Ontem, quando Michelle Obama falou à convenção, ela tinha duas missões. A primeira, contando sua história, a de reforçar a idéia de que a família vem da classe média e que nada, em suas vidas, veio fácil. A segunda era seduzir as mulheres frustradas pela derrota de Hillary.
Os aplausos que recebeu foram mornos.
As feridas entre Bill e Hillary Clinton e Barack Obama estão abertas. Em parte, é amargura pela derrota. Em parte, é o lidar com a idade. O Bill Clinton que chegou à Casa Branca em 1992 era o primeiro da geração Baby Boom na presidência. Aquele foi um marco. Dwight Eisenhower, John Kennedy, Lyndon Johnson, Richard Nixon, Gerald Ford, Jimmy Carter, Ronald Reagan e George H. W. Bush – todos tiveram idade suficiente para lutar na Segunda Guerra. Com as exceções de Johnson e Reagan, todos os presidentes pós-Segunda Guerra lutaram no conflito. Clinton foi um sopro repentino de juventude, uma brusca mudança de geração no comando. Um símbolo de fim da Guerra Fria. E ele era informal, visto vez por outra de bermuda, camiseta e boné, um sedutor.

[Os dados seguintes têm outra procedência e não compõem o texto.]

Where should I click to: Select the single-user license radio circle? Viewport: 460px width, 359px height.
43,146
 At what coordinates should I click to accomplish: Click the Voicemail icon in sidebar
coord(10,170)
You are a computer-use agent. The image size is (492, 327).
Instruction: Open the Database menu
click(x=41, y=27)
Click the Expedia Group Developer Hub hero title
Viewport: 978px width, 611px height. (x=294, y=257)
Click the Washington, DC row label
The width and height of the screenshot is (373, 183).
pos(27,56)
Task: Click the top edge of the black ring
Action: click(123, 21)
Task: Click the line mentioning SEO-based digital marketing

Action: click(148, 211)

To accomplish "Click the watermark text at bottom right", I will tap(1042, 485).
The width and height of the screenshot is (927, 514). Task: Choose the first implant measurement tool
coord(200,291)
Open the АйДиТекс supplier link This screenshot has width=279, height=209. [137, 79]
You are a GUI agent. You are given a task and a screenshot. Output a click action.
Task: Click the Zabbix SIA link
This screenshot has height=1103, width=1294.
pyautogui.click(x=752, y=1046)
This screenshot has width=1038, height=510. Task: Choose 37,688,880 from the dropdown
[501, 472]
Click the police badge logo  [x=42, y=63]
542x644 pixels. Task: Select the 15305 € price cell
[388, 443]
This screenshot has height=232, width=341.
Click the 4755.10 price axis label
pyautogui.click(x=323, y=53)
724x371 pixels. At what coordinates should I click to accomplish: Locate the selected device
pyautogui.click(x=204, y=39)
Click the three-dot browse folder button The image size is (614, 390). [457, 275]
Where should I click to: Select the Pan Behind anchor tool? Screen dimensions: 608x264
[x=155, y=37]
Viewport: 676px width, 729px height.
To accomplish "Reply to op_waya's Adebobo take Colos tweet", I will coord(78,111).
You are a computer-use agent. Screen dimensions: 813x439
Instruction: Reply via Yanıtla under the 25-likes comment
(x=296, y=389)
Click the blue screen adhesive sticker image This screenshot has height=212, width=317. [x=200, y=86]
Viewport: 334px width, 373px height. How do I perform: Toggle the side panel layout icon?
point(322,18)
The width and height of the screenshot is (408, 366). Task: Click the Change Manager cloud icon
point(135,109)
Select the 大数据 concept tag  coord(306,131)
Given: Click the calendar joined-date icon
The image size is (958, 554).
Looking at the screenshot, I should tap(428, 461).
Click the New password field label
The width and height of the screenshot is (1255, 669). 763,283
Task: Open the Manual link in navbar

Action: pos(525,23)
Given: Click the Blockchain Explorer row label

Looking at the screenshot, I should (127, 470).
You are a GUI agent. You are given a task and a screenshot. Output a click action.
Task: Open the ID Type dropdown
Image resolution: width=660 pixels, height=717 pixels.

Só que isso é história. Clinton, o atual Bush e McCain são da geração que tinha idade o suficiente para lutar no Vietnã. (McCain saiu de lá herói; Clinton se recusou a lutar; Bush escapou com o pistolão do pai. Obama era uma criança.) Os Clinton já cruzaram a faixa dos 60 anos.
É a população norte-americana que decidirá se é hora de mudar a guarda ou não. Se Clinton – o ex-presidente – tem motivos psicanalíticos para sua amargura, também é verdade que Obama não fez de nada para facilitar o processo de aproximação. Se falam formalmente, com gentileza e frieza. Não passa disso. Obama não se esforçou para ajudar com as dívidas da campanha de Hillary, não faz elogios públicos. O amor e carinho que Obama demonstra para com Ted Kennedy, o patriarca dos democratas no Senado, está longe da relação que mantém com Clinton.
Há uma disputa geracional dentro do partido e entre a população. Os líderes da velha guarda, Kennedy e Carter, se entregam apaixonados à mudança. Os líderes que estão sendo substituídos agora não gostam. Mais que compreensível. E essa briga é refletida no comportamento dos eleitores.
Esta é a história dessa semana. Lá fora, no eleitorado geral, há um problema de classe e outro de raça. Mas internamente, no Partido Democrata, o que pesa mais é geração. A geração do Baby Boom que fez a política revolucionária dos anos 60 se ressente da alternância. A cada dia, na convenção, essa mistura de ressentimento pela passagem do tempo e intransigência juvenil, uma briga de família em que as coisas jamais são ditas, vai sendo sublinhada. Os avós abraçam os netos enquanto pais e filhos se desentendem.
Não há nada de racional no processo. Não houvera a briga, Obama tinha a eleição garantida. Mas a briga está lá. E, na televisão, seu maior reflexo: Debra Bartoshevich, abraçada a um ideal feminista de outrora, jura que McCain nada fará para combater o aborto legal. Não importa quantas vezes McCain diga o contrário. Ele sabe. Hillary e Bill sabem. Obama também sabe.
Quantas Debras não existirão por aí? Essa é a questão.
Prezados leitores: de Palo Alto, na Califórnia, o Weblog está de volta.